##### Material supplied

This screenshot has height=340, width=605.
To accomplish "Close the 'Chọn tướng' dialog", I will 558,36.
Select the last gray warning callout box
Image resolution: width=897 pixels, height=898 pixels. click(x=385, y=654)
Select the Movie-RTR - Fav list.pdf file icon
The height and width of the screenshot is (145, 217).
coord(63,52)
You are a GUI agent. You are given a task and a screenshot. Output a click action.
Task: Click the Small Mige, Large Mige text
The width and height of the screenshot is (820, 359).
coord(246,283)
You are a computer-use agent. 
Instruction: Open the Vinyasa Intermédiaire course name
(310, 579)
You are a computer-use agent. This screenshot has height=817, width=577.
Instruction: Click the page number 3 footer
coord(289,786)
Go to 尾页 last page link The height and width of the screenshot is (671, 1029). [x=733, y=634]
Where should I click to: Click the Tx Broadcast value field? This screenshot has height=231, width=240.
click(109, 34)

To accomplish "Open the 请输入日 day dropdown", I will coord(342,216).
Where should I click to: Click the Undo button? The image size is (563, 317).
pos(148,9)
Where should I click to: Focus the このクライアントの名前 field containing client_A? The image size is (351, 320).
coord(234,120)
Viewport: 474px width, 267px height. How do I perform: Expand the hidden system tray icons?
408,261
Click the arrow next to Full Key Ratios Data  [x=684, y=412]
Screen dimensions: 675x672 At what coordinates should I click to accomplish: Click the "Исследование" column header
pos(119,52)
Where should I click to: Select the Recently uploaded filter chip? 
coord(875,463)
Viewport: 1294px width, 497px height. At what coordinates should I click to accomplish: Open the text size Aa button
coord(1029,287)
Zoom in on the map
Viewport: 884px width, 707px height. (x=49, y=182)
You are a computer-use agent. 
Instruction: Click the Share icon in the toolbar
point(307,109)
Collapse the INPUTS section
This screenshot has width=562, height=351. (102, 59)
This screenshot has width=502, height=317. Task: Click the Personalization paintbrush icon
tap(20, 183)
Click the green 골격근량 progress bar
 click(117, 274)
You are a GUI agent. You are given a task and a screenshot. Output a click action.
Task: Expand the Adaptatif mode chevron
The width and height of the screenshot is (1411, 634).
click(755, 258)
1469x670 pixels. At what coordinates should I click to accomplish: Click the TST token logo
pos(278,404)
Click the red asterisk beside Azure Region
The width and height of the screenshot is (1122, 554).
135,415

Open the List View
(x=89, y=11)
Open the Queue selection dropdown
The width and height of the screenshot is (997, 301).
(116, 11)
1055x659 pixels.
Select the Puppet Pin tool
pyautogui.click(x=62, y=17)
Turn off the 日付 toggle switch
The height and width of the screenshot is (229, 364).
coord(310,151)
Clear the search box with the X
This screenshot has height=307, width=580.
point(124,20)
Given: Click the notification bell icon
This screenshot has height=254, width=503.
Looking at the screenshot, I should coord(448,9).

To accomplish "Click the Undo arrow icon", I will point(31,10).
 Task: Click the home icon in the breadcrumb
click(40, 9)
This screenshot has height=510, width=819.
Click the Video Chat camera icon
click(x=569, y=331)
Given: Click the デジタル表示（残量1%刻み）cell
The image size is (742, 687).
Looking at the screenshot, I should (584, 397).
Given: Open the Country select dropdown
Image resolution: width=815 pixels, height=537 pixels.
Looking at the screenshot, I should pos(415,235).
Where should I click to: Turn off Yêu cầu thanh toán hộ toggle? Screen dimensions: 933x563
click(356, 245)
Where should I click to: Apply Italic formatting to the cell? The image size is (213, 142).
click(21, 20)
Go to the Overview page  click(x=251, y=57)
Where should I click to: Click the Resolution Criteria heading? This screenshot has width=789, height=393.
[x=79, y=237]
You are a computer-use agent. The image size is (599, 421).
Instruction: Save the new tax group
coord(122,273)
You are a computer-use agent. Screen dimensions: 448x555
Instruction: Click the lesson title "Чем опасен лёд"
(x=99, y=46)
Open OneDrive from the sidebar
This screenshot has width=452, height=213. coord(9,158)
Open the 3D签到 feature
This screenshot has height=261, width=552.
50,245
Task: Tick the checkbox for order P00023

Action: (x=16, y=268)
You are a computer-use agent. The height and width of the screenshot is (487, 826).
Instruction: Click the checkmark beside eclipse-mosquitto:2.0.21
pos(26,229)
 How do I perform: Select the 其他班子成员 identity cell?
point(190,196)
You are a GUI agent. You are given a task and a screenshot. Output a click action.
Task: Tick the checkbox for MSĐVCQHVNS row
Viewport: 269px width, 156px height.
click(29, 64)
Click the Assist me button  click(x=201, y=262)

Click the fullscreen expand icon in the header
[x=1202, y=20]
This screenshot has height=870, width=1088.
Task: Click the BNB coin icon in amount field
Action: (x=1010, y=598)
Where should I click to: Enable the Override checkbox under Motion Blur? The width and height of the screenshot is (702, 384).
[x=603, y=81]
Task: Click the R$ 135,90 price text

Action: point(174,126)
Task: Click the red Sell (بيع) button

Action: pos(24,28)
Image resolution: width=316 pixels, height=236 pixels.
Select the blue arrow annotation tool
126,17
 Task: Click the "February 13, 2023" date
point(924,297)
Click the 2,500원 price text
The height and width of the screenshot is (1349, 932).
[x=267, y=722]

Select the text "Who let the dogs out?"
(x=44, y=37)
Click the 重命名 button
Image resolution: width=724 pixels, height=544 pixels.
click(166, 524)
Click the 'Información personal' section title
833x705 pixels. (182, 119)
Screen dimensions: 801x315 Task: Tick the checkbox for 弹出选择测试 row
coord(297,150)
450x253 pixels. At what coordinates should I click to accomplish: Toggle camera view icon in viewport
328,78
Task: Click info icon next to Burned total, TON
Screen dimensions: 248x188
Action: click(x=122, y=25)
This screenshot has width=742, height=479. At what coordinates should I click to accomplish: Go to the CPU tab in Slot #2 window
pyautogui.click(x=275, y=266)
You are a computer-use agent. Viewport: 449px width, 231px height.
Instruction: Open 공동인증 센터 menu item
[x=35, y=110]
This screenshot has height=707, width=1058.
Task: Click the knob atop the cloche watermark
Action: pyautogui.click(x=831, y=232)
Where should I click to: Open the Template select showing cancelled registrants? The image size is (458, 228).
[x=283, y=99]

##########

What you need to do: From top to bottom, please output the material exactly.

Response to the task:
This screenshot has height=340, width=605.
To accomplish "Close the 'Chọn tướng' dialog", I will 558,36.
Select the last gray warning callout box
Image resolution: width=897 pixels, height=898 pixels. click(x=385, y=654)
Select the Movie-RTR - Fav list.pdf file icon
The height and width of the screenshot is (145, 217).
coord(63,52)
You are a GUI agent. You are given a task and a screenshot. Output a click action.
Task: Click the Small Mige, Large Mige text
The width and height of the screenshot is (820, 359).
coord(246,283)
You are a computer-use agent. 
Instruction: Open the Vinyasa Intermédiaire course name
(310, 579)
You are a computer-use agent. This screenshot has height=817, width=577.
Instruction: Click the page number 3 footer
coord(289,786)
Go to 尾页 last page link The height and width of the screenshot is (671, 1029). [x=733, y=634]
Where should I click to: Click the Tx Broadcast value field? This screenshot has height=231, width=240.
click(109, 34)

To accomplish "Open the 请输入日 day dropdown", I will coord(342,216).
Where should I click to: Click the Undo button? The image size is (563, 317).
pos(148,9)
Where should I click to: Focus the このクライアントの名前 field containing client_A? The image size is (351, 320).
coord(234,120)
Viewport: 474px width, 267px height. How do I perform: Expand the hidden system tray icons?
408,261
Click the arrow next to Full Key Ratios Data  [x=684, y=412]
Screen dimensions: 675x672 At what coordinates should I click to accomplish: Click the "Исследование" column header
pos(119,52)
Where should I click to: Select the Recently uploaded filter chip? 
coord(875,463)
Viewport: 1294px width, 497px height. At what coordinates should I click to accomplish: Open the text size Aa button
coord(1029,287)
Zoom in on the map
Viewport: 884px width, 707px height. (x=49, y=182)
You are a computer-use agent. 
Instruction: Click the Share icon in the toolbar
point(307,109)
Collapse the INPUTS section
This screenshot has width=562, height=351. (102, 59)
This screenshot has width=502, height=317. Task: Click the Personalization paintbrush icon
tap(20, 183)
Click the green 골격근량 progress bar
 click(117, 274)
You are a GUI agent. You are given a task and a screenshot. Output a click action.
Task: Expand the Adaptatif mode chevron
The width and height of the screenshot is (1411, 634).
click(755, 258)
1469x670 pixels. At what coordinates should I click to accomplish: Click the TST token logo
pos(278,404)
Click the red asterisk beside Azure Region
The width and height of the screenshot is (1122, 554).
135,415

Open the List View
(x=89, y=11)
Open the Queue selection dropdown
The width and height of the screenshot is (997, 301).
(116, 11)
1055x659 pixels.
Select the Puppet Pin tool
pyautogui.click(x=62, y=17)
Turn off the 日付 toggle switch
The height and width of the screenshot is (229, 364).
coord(310,151)
Clear the search box with the X
This screenshot has height=307, width=580.
point(124,20)
Given: Click the notification bell icon
This screenshot has height=254, width=503.
Looking at the screenshot, I should coord(448,9).

To accomplish "Click the Undo arrow icon", I will point(31,10).
 Task: Click the home icon in the breadcrumb
click(40, 9)
This screenshot has height=510, width=819.
Click the Video Chat camera icon
click(x=569, y=331)
Given: Click the デジタル表示（残量1%刻み）cell
The image size is (742, 687).
Looking at the screenshot, I should (584, 397).
Given: Open the Country select dropdown
Image resolution: width=815 pixels, height=537 pixels.
Looking at the screenshot, I should pos(415,235).
Where should I click to: Turn off Yêu cầu thanh toán hộ toggle? Screen dimensions: 933x563
click(356, 245)
Where should I click to: Apply Italic formatting to the cell? The image size is (213, 142).
click(21, 20)
Go to the Overview page  click(x=251, y=57)
Where should I click to: Click the Resolution Criteria heading? This screenshot has width=789, height=393.
[x=79, y=237]
You are a computer-use agent. The image size is (599, 421).
Instruction: Save the new tax group
coord(122,273)
You are a computer-use agent. Screen dimensions: 448x555
Instruction: Click the lesson title "Чем опасен лёд"
(x=99, y=46)
Open OneDrive from the sidebar
This screenshot has width=452, height=213. coord(9,158)
Open the 3D签到 feature
This screenshot has height=261, width=552.
50,245
Task: Tick the checkbox for order P00023

Action: (x=16, y=268)
You are a computer-use agent. The height and width of the screenshot is (487, 826).
Instruction: Click the checkmark beside eclipse-mosquitto:2.0.21
pos(26,229)
 How do I perform: Select the 其他班子成员 identity cell?
point(190,196)
You are a GUI agent. You are given a task and a screenshot. Output a click action.
Task: Tick the checkbox for MSĐVCQHVNS row
Viewport: 269px width, 156px height.
click(29, 64)
Click the Assist me button  click(x=201, y=262)

Click the fullscreen expand icon in the header
[x=1202, y=20]
This screenshot has height=870, width=1088.
Task: Click the BNB coin icon in amount field
Action: (x=1010, y=598)
Where should I click to: Enable the Override checkbox under Motion Blur? The width and height of the screenshot is (702, 384).
[x=603, y=81]
Task: Click the R$ 135,90 price text

Action: point(174,126)
Task: Click the red Sell (بيع) button

Action: pos(24,28)
Image resolution: width=316 pixels, height=236 pixels.
Select the blue arrow annotation tool
126,17
 Task: Click the "February 13, 2023" date
point(924,297)
Click the 2,500원 price text
The height and width of the screenshot is (1349, 932).
[x=267, y=722]

Select the text "Who let the dogs out?"
(x=44, y=37)
Click the 重命名 button
Image resolution: width=724 pixels, height=544 pixels.
click(166, 524)
Click the 'Información personal' section title
833x705 pixels. (182, 119)
Screen dimensions: 801x315 Task: Tick the checkbox for 弹出选择测试 row
coord(297,150)
450x253 pixels. At what coordinates should I click to accomplish: Toggle camera view icon in viewport
328,78
Task: Click info icon next to Burned total, TON
Screen dimensions: 248x188
Action: click(x=122, y=25)
This screenshot has width=742, height=479. At what coordinates should I click to accomplish: Go to the CPU tab in Slot #2 window
pyautogui.click(x=275, y=266)
You are a computer-use agent. Viewport: 449px width, 231px height.
Instruction: Open 공동인증 센터 menu item
[x=35, y=110]
This screenshot has height=707, width=1058.
Task: Click the knob atop the cloche watermark
Action: pyautogui.click(x=831, y=232)
Where should I click to: Open the Template select showing cancelled registrants? The image size is (458, 228).
[x=283, y=99]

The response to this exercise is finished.